Энди Фокстейл - Компиляция. Введение в патологическую антропологию
Как бы там ни было, человеческая натура тяготеет к красоте. Тяготеет настолько страстно и безудержно, настолько слепо и безмозгло, что способна обнаружить ее даже в наигнуснейших своих проявлениях. Воплотить ее в произведениях искусства, воспеть в одах и гимнах.
Самсон разрывает пасть льву. Сверхчеловеческое напряжение в мельчайших подробностях воссоздает сложный ландшафт его обнаженного тела. Изумительно, какими внешними данными одаряет иных природа. Этот засранец явно не изнурял себя многочасовыми тренировками в зале фитнесс-клуба и не ширялся стероидами, сводя на нет свою мужскую состоятельность. Таким уродился. Как говорится, ангел чуваку на лоб плюнул. Какие торжественные струны заставляет звучать в душе созерцание победы человека над яростным и могучим зверем. Прямо воспаряешь над землей, гордясь собственной принадлежностью к людскому племени. Любуясь ею.

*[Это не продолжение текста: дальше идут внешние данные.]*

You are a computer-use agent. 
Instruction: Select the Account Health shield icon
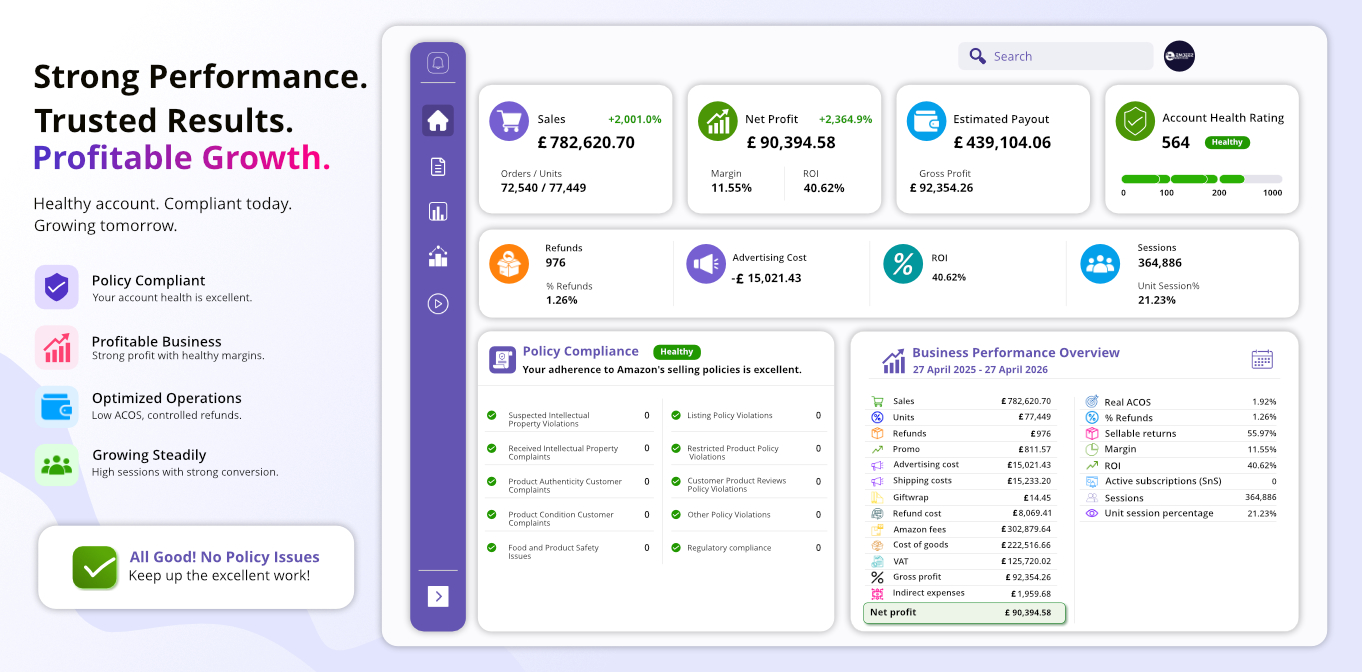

Но чем гордиться-то, блядь?! Любоваться — чем?! Неприкрытым живодерством?! При всех прочих равных, зверушку можно было бы умертвить и более гуманным способом. Придушить, в конце концов. Ну нет, как же! Надо же непременно из**ся, выдумку и фантазию приложить…
Красота…
Ладно, допустим, есть что-то величественное и достойное восхищения в преодолении тех или иных сил и обстоятельств, которые априори мощнее тебя. Ловчей. Быстрее. Безжалостней. Но мы шагнули дальше. Мы возвеличили и воспели тысячи побед иного рода. Победу равного над равным. И даже победу сильного над слабым.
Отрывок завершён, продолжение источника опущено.